Developments in microscopy have made it possible for biologists to witness cells and viruses operating in real time. An unexpected secondary benefit is that the resulting images can make for beautiful, museum-worthy pieces of art.
This past winter the University of North Carolina School of Medicine collaborated with the North Carolina Museum of Art to create the exhibit The Art of Science and Innovation (November 7, 2018–January 14, 2019). Fittingly located in the education wing of the museum, the technicolor images included detailed descriptions of how the researchers used advanced microscopy to scrutinize everything from molecules to cells to organs to organisms.
Microbiologists and immunologists Edward Miao and Vivien Maltez created the digitally tinted image Preventing the Purple Death (above) to illustrate the liver’s defenses against disease. In a liver lesion from a mouse infected with Chromobacterium violaceum, some cells are dying (red), while other, healthy cells (blue) are activating a protein (green) to fight the bacteria. The resulting image may lead to new treatments for preventing sepsis and liver abscesses in humans; it also creates a beautiful ombré effect, fading from red to blue, with spots of shocking green displaying the body’s defenses at work.
When cells are created, they have the potential to take on many different types of functions. Pharmacologist Jean Cook studies the process of how a cell determines what its future function should be, and how it transforms itself to fit that function. In An Eye on the Future (below), Cook shows the process at work: The green cells have committed to becoming muscles, while the red cells are still deciding what they want to be when they grow up. The image looks like abstract art, and it may help Cook’s team develop methods for repairing damaged tissue or halting the growth of cancerous cells.

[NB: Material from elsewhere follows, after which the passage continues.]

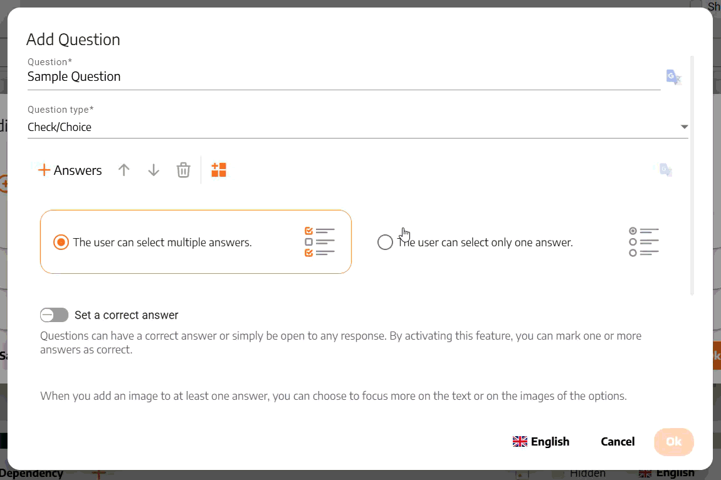
Task: Click the dialog's vertical scrollbar
Action: [692, 175]
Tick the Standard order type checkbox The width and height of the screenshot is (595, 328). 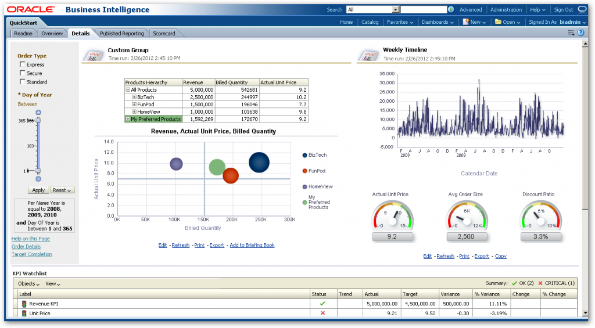(23, 81)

Before researchers can understand how cells operate, they need to know what makes up a cell. Biomedical engineer and pharmacologist Wesley R. Legant used super-resolution single-molecule localization microscopy, a process that magnifies and fluoresces individual molecules, to examine the inner workings of a cell. His image, titled Revealing Cellular Compartments (below), shows the organelles at work inside a cell. The cell’s DNA is encased in the purple and blue nuclear envelope. Fingers of yellow and green mitochondria (responsible for cell metabolism) reach out from the nucleus while the orange and red membranes of the endoplasmic reticulum synthesize proteins. The rainbow cell is shockingly beautiful; I plan to hang a poster-size print of it in my office.

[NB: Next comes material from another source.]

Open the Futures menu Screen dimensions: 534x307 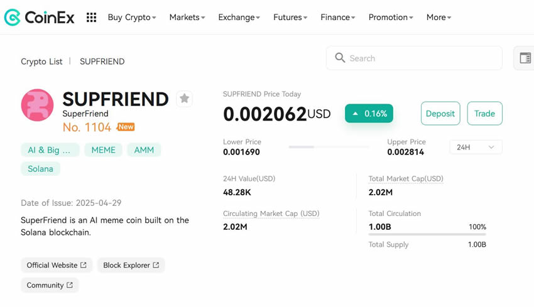coord(290,18)
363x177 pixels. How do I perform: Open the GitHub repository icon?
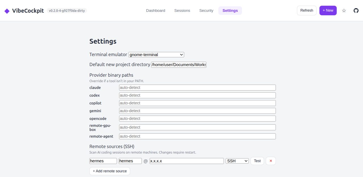[356, 10]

All the images in the exhibit demonstrate the importance of visual representations to illuminating abstract or hypothetical processes. As microscopy techniques are further developed and refined, researchers will gain a better understanding of our bodies and our world. We can hope that they will share the images with us so that we can brighten our walls and enlighten our minds.

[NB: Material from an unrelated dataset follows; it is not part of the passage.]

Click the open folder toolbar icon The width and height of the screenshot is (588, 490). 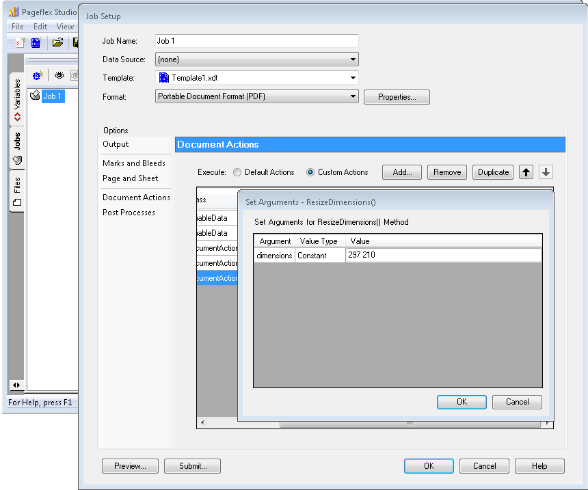58,42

The image at the top of this blog post is another from the exhibit and was made by Mark Zylka, Bonnie Taylor-Blake, and Angie Mabb using confocal microscopy. They provided the following museum label:
The inhibitory neurons (green, magenta) are located in a brain region that plays a key role in learning and memory. Loss of neurons in this region contributes to Alzheimer’s disease, a brain disorder that initially impairs short term memory. We study how neurons in this and other brain regions—and the proteins that make the neurons function—contribute to conditions such as autism, Angelman syndrome, and Alzheimer’s.